Erste Mannschaft auf großer Fahrt, aber ohne Punkte
Wie erwartet traten die Konstanzer mit einer sehr starken Besetzung an und boten
am ersten Brett ihren Internationalen Meister Theo Hommeles auf. Aber auch wir
brauchten uns nicht zu verstecken und traten fast in Bestbesetzung an. Der
Mannschaftskampf begann zunächst nicht schlecht, kippte dann aber bald deutlich
zugunsten von Konstanz.
Als Erstes erwischte es Dr. Tim Weidenbach an Brett 3, der in einer relativ
ausgeglichenen Stellung einen taktischen Einschlag seines Gegners übersah und
anschließend unmittelbar aufgeben musste. Jan Fauth kämpfte an Brett 4 fast von
Beginn an mit einer schlechteren Stellung und büßte dann auch noch seine Dame
gegen einen Turm ein, was zur baldigen Aufgabe führte. Auch Dr. Peter Roth an
Brett 6 musste sich seinem Gegner nach deutlichen materiellen Einbußen
geschlagen geben.
Dagegen stand Robin Stürmer am Spitzenbrett gegen IM Theo Hommeles lange Zeit
kurz vor einer Sensation, hatte er seinen Gegner doch positionell überspielt und zu
einem Figurenopfer gezwungen, das Robin eine Gewinnstellung gab. Leider übersah
er im weiteren Verlauf einen Turmverlust, so dass er letztlich in einem Endspiel mit
einer Qualität weniger landete, das er gegen seinen hochkarätigen Gegner nicht
halten konnte.
Philipp Pulvermüller an Brett 7 schien lange Zeit leichten Vorteil zu haben, die Partie
endete aber schließlich remis, womit der Mannschaftssieg von Konstanz feststand.
Malte Thoms konnte dann an Brett 2 immerhin den „Ehrentreffer“ landen, und ein
vorteilhaftes Endspiel mit Springer gegen Läufer in einen vollen Punkt ummünzen.

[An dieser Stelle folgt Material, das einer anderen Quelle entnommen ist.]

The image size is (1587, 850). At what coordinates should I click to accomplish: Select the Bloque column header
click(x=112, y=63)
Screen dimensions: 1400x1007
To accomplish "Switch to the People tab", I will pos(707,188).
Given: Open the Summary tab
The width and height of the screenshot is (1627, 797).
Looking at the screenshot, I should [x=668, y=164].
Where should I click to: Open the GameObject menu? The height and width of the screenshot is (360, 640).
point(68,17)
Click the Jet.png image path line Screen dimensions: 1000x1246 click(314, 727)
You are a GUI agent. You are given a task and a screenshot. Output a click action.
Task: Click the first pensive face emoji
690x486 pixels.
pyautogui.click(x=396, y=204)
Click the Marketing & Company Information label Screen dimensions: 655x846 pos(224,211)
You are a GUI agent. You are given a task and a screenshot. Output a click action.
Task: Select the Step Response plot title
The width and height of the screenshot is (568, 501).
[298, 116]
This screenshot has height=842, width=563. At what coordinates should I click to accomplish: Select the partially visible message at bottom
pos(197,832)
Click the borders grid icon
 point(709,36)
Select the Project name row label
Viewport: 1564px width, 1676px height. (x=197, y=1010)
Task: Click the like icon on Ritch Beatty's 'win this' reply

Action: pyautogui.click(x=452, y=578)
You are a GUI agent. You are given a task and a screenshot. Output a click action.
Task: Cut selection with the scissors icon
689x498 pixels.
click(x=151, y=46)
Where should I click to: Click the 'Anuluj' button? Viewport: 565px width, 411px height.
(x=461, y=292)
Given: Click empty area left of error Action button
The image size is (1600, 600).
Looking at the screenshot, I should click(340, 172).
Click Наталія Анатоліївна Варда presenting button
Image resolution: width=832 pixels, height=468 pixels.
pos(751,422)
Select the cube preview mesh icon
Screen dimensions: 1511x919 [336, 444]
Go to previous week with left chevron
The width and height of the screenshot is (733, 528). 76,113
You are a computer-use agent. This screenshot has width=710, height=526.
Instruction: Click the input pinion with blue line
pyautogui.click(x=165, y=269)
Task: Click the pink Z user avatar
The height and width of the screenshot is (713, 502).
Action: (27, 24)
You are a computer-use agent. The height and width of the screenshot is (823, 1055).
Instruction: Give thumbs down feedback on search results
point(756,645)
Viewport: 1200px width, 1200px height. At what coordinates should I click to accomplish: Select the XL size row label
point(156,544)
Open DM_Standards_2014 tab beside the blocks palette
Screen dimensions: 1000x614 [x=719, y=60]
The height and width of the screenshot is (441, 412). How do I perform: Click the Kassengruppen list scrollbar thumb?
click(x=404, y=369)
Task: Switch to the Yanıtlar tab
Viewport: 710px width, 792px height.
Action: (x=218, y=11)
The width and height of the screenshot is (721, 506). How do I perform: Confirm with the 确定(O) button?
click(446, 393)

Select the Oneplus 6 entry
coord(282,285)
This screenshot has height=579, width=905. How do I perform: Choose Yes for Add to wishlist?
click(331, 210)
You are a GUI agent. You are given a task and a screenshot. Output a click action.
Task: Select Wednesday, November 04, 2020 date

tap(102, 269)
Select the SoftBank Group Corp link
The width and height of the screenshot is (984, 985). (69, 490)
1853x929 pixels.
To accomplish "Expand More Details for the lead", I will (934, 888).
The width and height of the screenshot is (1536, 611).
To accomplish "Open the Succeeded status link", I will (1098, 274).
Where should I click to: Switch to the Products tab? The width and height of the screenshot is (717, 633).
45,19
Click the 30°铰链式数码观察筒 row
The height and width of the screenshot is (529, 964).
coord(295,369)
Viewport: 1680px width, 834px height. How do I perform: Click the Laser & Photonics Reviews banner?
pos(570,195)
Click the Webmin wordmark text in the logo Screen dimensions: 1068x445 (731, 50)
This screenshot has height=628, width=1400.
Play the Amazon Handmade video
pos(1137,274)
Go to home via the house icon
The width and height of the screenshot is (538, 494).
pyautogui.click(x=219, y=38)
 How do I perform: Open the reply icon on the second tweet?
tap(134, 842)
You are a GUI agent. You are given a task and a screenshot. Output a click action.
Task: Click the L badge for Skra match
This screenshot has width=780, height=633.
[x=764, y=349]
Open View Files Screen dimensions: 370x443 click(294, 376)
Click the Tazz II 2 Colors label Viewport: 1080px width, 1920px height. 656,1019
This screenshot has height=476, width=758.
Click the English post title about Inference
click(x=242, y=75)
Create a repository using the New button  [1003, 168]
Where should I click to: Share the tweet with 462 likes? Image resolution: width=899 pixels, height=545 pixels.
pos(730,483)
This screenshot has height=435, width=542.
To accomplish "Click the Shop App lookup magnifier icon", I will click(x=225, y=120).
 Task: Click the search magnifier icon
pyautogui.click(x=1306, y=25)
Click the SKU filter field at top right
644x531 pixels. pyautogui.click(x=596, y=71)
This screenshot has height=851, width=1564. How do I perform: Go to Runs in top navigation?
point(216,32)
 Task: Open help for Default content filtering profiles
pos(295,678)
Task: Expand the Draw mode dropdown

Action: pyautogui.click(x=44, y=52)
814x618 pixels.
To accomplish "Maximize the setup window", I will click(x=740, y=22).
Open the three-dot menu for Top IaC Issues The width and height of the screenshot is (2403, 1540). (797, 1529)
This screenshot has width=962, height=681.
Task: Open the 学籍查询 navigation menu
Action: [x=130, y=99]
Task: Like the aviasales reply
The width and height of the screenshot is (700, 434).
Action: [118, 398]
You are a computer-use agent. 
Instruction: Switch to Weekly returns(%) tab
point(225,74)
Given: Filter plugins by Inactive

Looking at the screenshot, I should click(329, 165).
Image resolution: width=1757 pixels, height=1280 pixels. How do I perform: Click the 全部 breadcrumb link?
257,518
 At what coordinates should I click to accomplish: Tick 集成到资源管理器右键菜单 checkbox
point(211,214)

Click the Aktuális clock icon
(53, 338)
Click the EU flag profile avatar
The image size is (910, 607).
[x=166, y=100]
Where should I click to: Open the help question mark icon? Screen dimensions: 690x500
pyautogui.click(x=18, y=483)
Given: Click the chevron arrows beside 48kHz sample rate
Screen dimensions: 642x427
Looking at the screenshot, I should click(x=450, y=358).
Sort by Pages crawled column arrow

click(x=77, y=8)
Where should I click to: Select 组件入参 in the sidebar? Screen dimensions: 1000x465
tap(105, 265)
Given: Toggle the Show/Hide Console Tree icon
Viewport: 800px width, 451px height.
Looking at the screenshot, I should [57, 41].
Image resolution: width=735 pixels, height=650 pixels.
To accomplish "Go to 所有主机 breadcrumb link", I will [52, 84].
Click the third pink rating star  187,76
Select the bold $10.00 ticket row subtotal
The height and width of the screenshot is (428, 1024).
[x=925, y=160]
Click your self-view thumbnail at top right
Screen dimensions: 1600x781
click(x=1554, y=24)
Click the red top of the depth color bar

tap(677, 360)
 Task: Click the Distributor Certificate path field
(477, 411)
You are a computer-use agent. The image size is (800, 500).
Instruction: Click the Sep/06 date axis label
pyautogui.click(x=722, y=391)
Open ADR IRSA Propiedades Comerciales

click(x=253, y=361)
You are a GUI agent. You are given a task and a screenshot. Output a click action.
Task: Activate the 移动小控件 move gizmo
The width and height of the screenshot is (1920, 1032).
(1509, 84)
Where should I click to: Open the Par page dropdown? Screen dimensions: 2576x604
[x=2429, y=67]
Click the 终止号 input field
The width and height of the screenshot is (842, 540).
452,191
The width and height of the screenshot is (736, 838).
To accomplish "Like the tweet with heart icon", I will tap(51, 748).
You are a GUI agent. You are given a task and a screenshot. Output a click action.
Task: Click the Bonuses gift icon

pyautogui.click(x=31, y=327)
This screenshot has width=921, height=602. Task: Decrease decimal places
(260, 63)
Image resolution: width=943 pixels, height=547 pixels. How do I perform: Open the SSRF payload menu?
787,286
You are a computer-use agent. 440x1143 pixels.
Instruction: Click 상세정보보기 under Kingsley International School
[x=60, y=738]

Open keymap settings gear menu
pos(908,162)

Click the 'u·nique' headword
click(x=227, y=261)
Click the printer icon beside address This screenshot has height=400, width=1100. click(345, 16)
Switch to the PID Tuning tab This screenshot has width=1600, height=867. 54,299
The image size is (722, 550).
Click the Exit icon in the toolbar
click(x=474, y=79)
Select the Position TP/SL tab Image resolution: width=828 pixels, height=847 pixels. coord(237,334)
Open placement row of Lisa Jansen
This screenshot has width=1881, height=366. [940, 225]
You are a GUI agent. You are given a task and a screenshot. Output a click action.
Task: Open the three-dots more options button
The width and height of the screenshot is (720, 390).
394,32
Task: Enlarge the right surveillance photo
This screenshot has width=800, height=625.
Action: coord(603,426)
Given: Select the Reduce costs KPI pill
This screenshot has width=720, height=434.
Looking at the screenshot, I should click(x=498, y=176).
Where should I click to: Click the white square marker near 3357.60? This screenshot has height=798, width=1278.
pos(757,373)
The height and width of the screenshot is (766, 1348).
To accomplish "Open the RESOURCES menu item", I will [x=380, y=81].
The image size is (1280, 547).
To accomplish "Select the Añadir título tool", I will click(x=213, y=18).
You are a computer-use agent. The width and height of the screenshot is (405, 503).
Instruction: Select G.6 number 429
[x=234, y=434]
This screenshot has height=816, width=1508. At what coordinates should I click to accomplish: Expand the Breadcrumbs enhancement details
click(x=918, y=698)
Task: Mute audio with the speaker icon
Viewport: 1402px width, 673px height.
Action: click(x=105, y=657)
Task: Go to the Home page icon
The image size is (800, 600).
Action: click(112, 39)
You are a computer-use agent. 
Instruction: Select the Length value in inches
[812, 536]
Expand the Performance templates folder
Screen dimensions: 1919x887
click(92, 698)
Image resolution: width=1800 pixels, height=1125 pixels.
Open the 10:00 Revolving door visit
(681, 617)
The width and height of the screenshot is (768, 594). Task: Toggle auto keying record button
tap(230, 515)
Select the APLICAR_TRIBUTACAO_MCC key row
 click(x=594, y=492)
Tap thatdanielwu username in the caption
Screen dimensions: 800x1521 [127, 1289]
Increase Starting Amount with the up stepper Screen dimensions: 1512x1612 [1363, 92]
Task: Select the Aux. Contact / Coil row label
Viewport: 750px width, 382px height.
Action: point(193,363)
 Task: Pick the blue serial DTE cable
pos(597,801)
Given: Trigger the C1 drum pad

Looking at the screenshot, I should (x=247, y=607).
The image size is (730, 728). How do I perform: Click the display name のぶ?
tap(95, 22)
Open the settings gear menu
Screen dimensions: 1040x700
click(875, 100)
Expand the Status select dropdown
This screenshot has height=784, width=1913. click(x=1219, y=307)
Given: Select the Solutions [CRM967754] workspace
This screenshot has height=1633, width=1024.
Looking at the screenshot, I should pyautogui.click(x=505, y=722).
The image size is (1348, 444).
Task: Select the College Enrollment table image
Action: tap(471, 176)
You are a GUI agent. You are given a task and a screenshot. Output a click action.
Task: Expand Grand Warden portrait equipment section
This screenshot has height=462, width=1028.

An Brett 5 erreichte Dr. Florian Rink ein spannendes Springerendspiel, nachdem er
lange Zeit deutlich schlechter gestanden hatte. Als er einen gefährlichen
Randfreibauern etablieren konnte, sah es kurzzeitig so aus, als würde er die Partie
sogar noch gewinnen können, sein Gegner fand aber eine ausreichende
Verteidigung, so dass die Partie remis endete, als nur noch die Könige und ein
einziger Springer auf dem Brett verblieben waren. Samad Karimi an Brett 8 konnte
sein Endspiel mit einer Qualität weniger dagegen nicht halten und musste die Waffe
strecken.
Damit gewann Konstanz am Ende verdient, wenn auch vielleicht etwas hoch mit 6-2.
In den nächsten Runden erwarten uns dann glücklicherweise wieder leichtere und
vor allem weniger weit entfernte Gegner.